The conditions are better than they have ever been—better policy, more patient capital, stronger institutional intent. What remains is the harder ingredient: people willing to work on genuinely difficult problems and stay with them long enough to matter.

India has made significant progress in its innovation journey. Over the past decade, the country has built one of the world’s largest startup ecosystems with more than 200,000 recognised startups as of 2025 in various fields. The new-age entrepreneurs have redefined the domains of fintech, edtech, foodtech, healthtech, and many other sectors. But the next chapter of this journey will not be defined by scale alone; it will be defined by depth and the ability to solve genuinely complex and consequential problems.
Deeptech entrepreneurship, grounded in advanced science and engineering, is increasingly central to India’s ambition of building long-term economic and strategic capability. Unlike traditional startups that prioritise speed & scalability, deeptech ventures are not built for speed. They are built for problems that resist easy answers, and they take years of research, iteration, and patience before they are ready for the world.
India has been building its support systems for deep-tech in earnest. The government’s ₹1 lakh crore Research, Development and Innovation (RDI) Scheme is a significant step in this direction, aimed at providing long-tenor, low-interest financing to private-sector R&D in sunrise and strategic sectors.
More concretely, deeptech startups now have their own formal category under the Startup India framework—with recognition extended to 20 years from incorporation and a significantly higher revenue threshold for benefits. This is a meaningful acknowledgement that science-led ventures require longer runways than conventional startups. For engineering students and early-stage innovators, the signal is clear—ideas that begin with curiosity in a lab now have a policy framework built to support them through the long haul.

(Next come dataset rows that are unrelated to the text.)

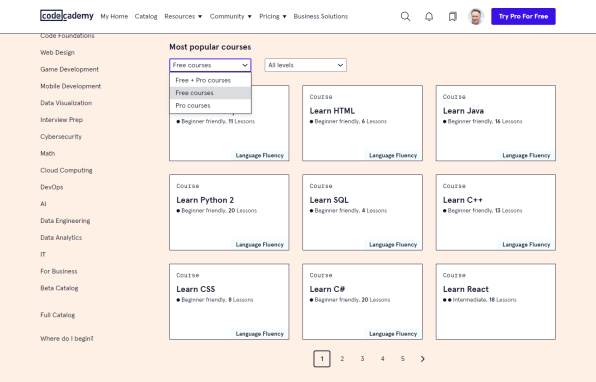596x382 pixels.
Task: Expand the Community dropdown menu
Action: [230, 16]
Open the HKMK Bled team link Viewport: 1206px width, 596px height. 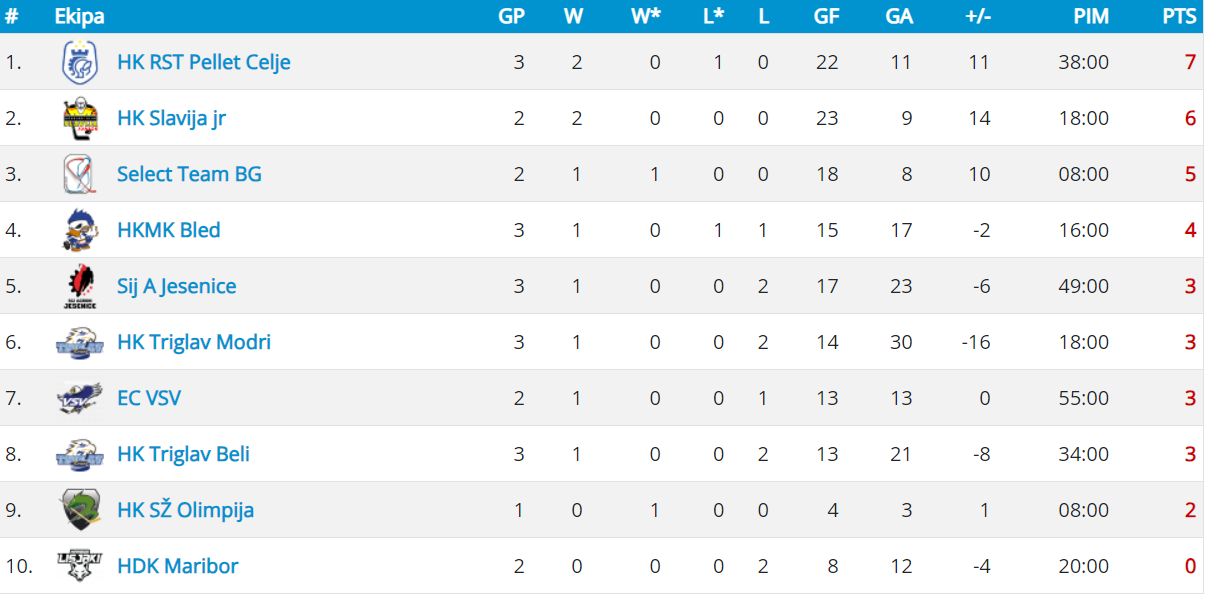tap(168, 230)
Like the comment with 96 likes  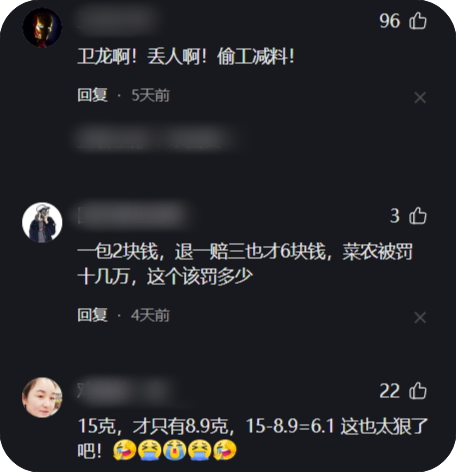[x=418, y=21]
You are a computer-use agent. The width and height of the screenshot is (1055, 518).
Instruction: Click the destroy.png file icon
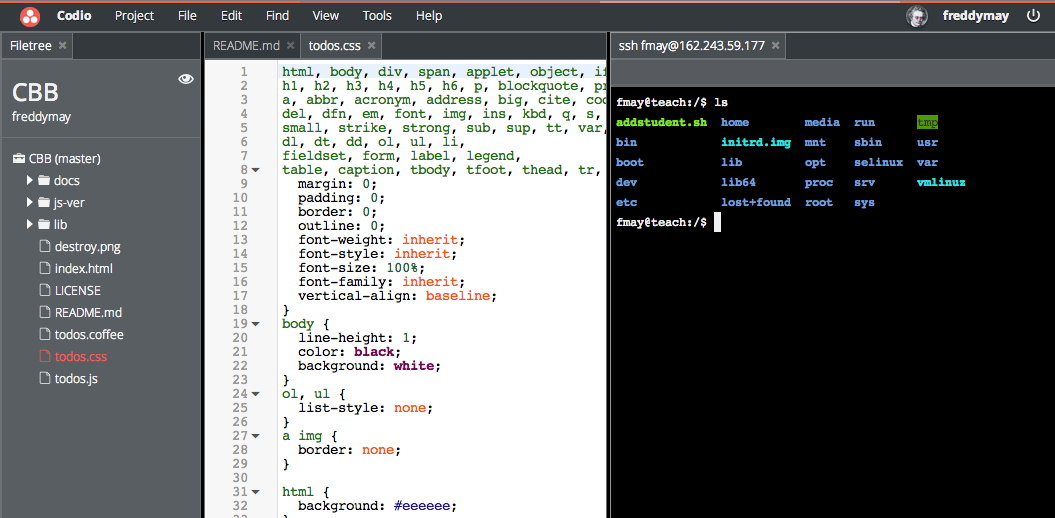(x=44, y=247)
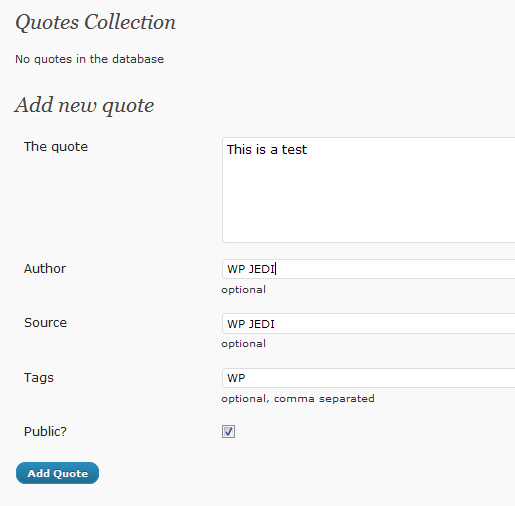Click the Tags field label

pyautogui.click(x=39, y=378)
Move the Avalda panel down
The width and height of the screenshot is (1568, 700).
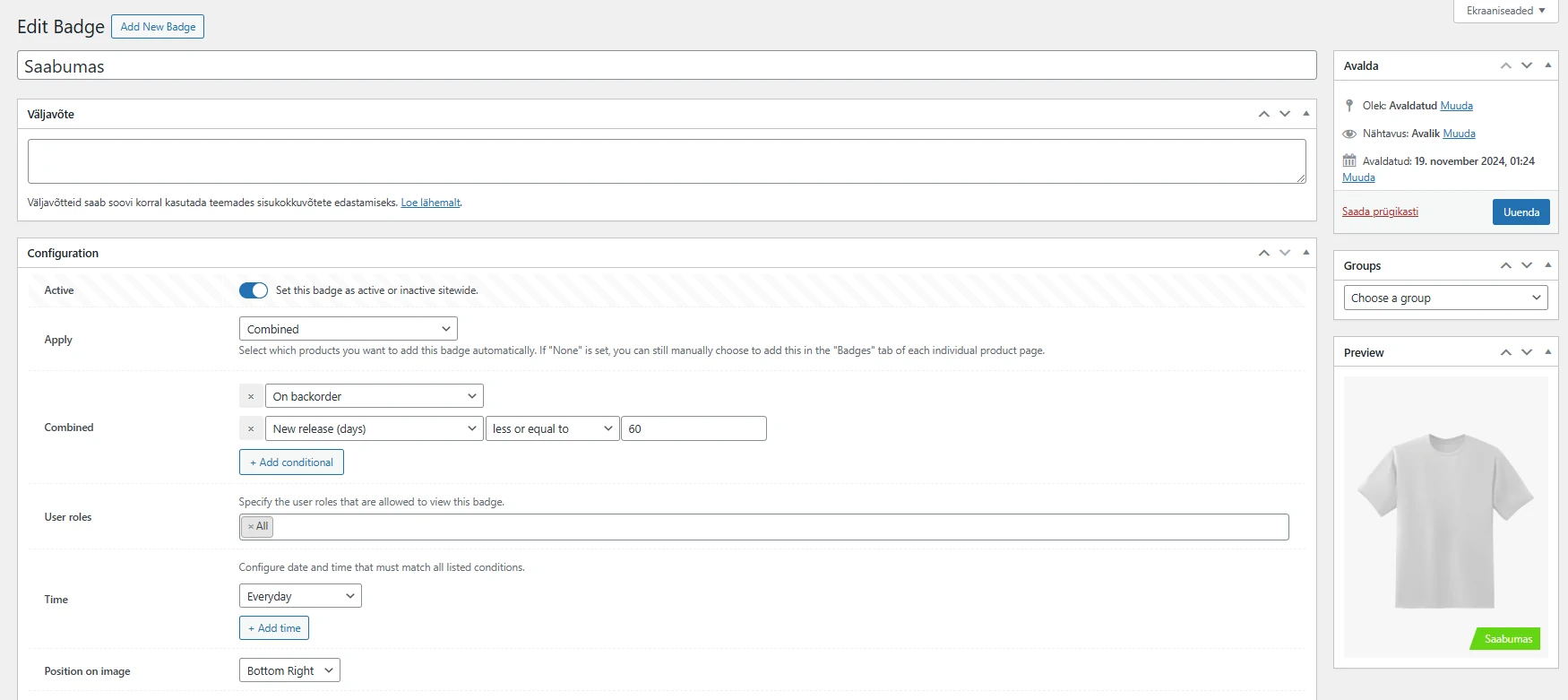pyautogui.click(x=1527, y=65)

While policy creates the foundation, campuses remain the starting point. Institutions like IITs, NITs, and other leading engineering colleges are today becoming hubs of experimentation where early-stage ideas are born. Students are building prototypes, exploring interdisciplinary ideas, and working on technologies that go far beyond textbooks.
However, the journey from prototype to real-world deployment is met with numerous challenges, and many promising ideas remain confined to labs because they lack access to testing environments, industry exposure, and long-term funding. Similarly, for early-stage entrepreneurs, building a prototype is one milestone; transforming it into a reliable, deployable system and scaling it to a sustainable & viable business is another challenge entirely.

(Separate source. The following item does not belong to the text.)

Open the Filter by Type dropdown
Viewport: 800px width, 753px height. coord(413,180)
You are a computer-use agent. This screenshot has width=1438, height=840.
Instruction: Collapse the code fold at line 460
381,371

None of this happens in isolation. When industry works closely with academic institutions, bringing real use cases, validation environments, and honest feedback on what ‘working’ actually means, the quality of what gets built changes fundamentally. Academia brings the research depth and technical rigour; industry brings the operational reality check. The government holds the longer view, creating the policy frameworks and incentives that let both sides take risks they otherwise wouldn’t. The pipeline from idea to deployment depends on all three working in concert, not in sequence.
Today, the funding in deep-tech ideas/ventures has also undergone a gradual shift. Traditionally, deep-tech startups have struggled to attract early-stage investment due to longer and more uncertain returns. However, initiatives such as the Fund of Funds for Startups and emerging deep-tech focused capital pools are beginning to address these requirements and enable access to risk capital. The introduction of concessional financing models and long-tenor funding models is gaining real traction.

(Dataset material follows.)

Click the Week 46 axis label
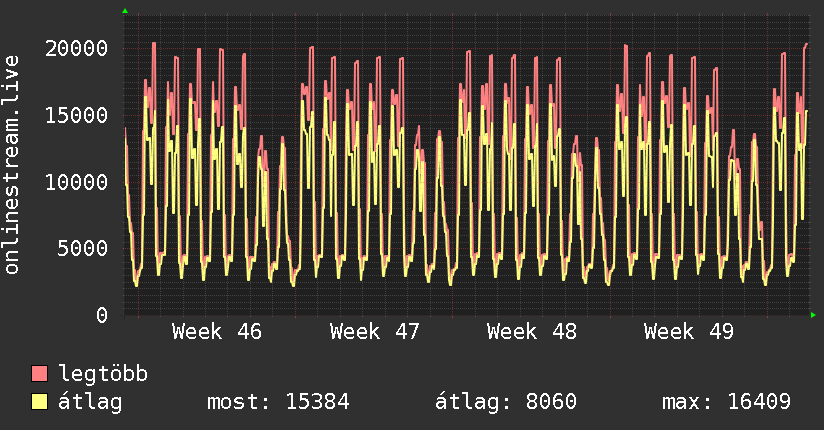This screenshot has width=824, height=430. 217,332
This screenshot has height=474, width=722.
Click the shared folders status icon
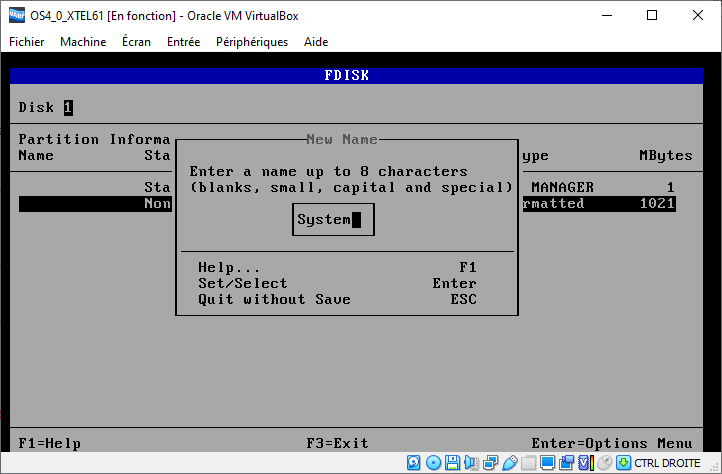point(529,463)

According to Tracxn, the deeptech sector in India has attracted nearly $10 billion in funding over the last decade, with $1.46 billion raised in 2025 alone, and momentum in 2026 is already running well ahead of last year. Patient capital is beginning to fund deeptech in India in a meaningful way.
But capital and policy only go so far. Deeptech innovation is inherently challenging—it involves long cycles of uncertainty and iteration before a product is ready for the real world. More often than not, the hardest part is not the technology itself but maintaining the conviction to keep going when results take longer than expected. What that demands from the ecosystem around a young founder—from their institution, their mentors, their early backers—is the willingness to value experimentation, interdisciplinary thinking, and long-term problem solving over short-term outcomes.
The ambition is already there. India is steadily building capabilities in quantum tech, semiconductors, AI, and climate technology—areas that will define global competitiveness for decades. These are not incremental improvements on what exists. They are bets on what India needs to build from scratch—and the generation now in our engineering colleges will determine whether those bets pay off.
The conditions are better than they have ever been—better policy, more patient capital, stronger institutional intent. What remains is the harder ingredient: people willing to work on genuinely difficult problems and stay with them long enough to matter. If the idea feels too complex, too uncertain, too ambitious—that is precisely where India needs you to begin.
(The author is co-founder and vice president – Engineering, ideaForge Technology Ltd. Views are personal.)